Section 2 of Article VI of the Constitution of the United States. above referred to, reads as follows:
This Constitution, and the laws of the United States which shail be made in pursuance thereof, and all treaties made, or which shall be made, under the authority of the United States, shall be the supreme law of the land; and the judges in every State shall be bound thereby, anything in the constitution or laws of any State to the contrary notwithstanding.
Paragraphs 1, 2, and 3 of section 1 of article 12 of the constitution of Georgia, also referred to above, are as follows:
Paragraph 1. The laws of general operation in this State are–First, as the supreme law: The Constitution of the United States, the laws of the United States in pursuance thereof, and all treaties made under the authority of the United States.

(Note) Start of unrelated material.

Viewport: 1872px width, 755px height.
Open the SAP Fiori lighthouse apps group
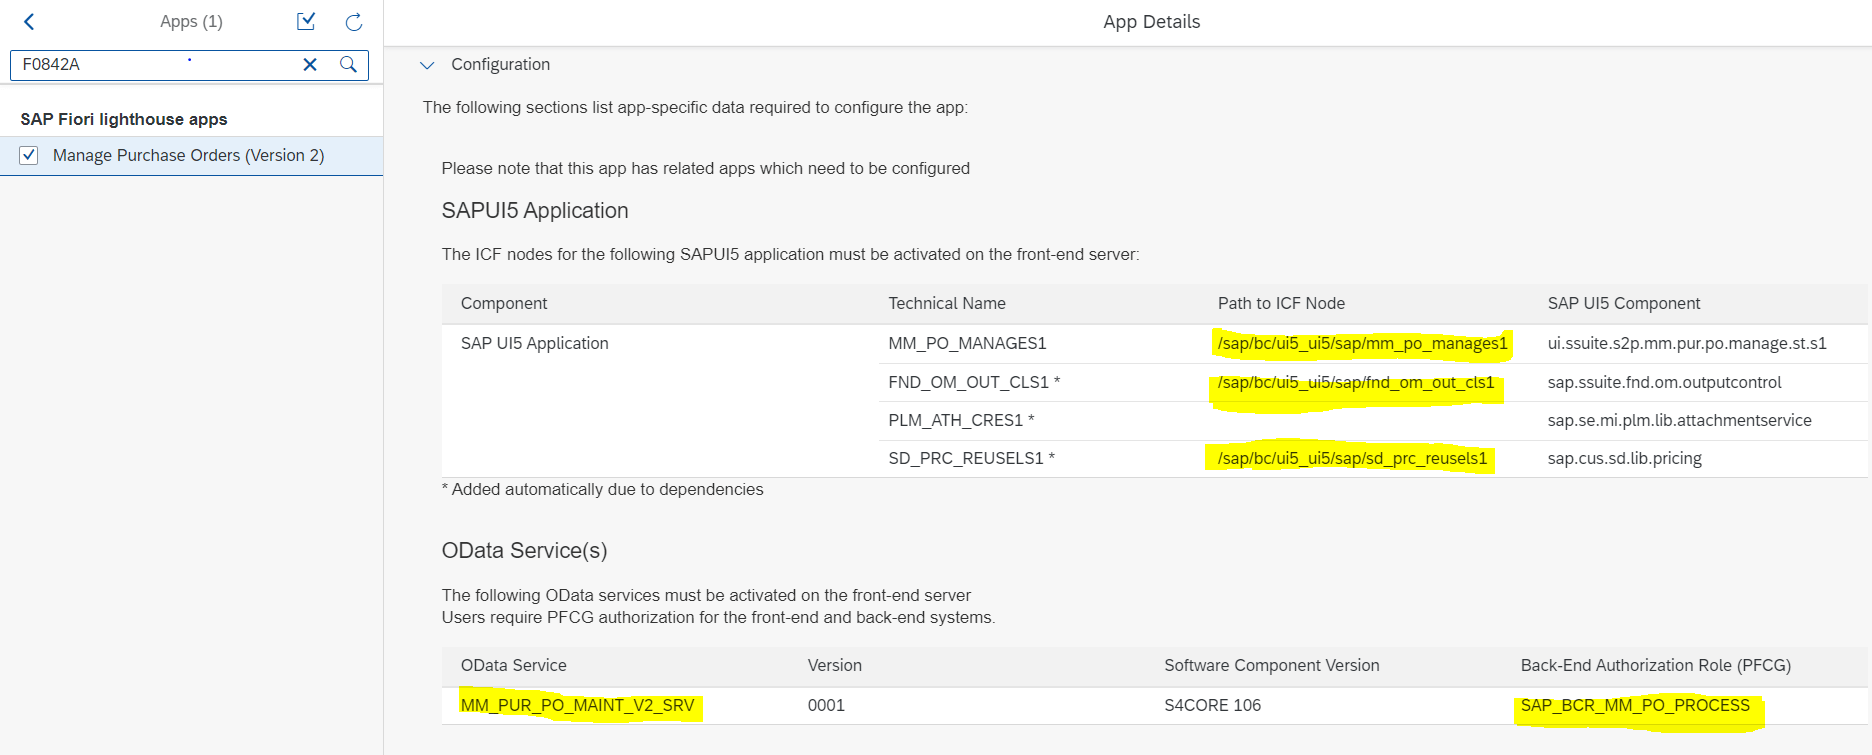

Par. 2. Second, as next in authority thereto: This constitution.
Par. 3. Third, in subordination to the foregoing: All laws now of force in his State, not inconsistent with this constitution, and the ordinances of this convention,
The record also shows that, in refusing to issue the writ of habeas corpus applied for, Judge Falligant, the justice of the superior court, used the following language:
The petitioner was convicted and sentenced by the city court of Savannah, under section 655 of the penal code of 1895, for aiding one John Bendecksen, a seaman, to desert from the bark D. H. Morrix. It is admitted that the bark was a foreign, Norwegian, bark, and that there is no law of the United States covering the precise case, and that the section of the criminal code does not conflict with any statute of the United States, nor interfere directly or indirectly with foreign or interstate commerce. It is claimed, however, that the United States having exclusive jurisdiction, and having legislated with reference to American seamen and ships, the silence of Congress upon the subject of foreign ships and seamen amounts to the exclusion of State action; and the section is therefore claimed to be unconstitutional, for the reasons stated in the petition, and the conviction and sentence void and of no effect.
Regarding this State statute as a purely local law, under the police power, affecting persons within this jurisdiction, and not in conflict with any law or jurisdiction of the United States, interfering in no respect with foreign or interstate commerce, or with any jurisdiction of the laws of the United States, but, rather, promotive of both, it is held that section 655 is a valid, constitutional law; and, petitioner having been lawfully convicted under said law, his application for release is refused, and he is hereby remanded back into custody, that the sentence of the city court of Savannah may be carried out.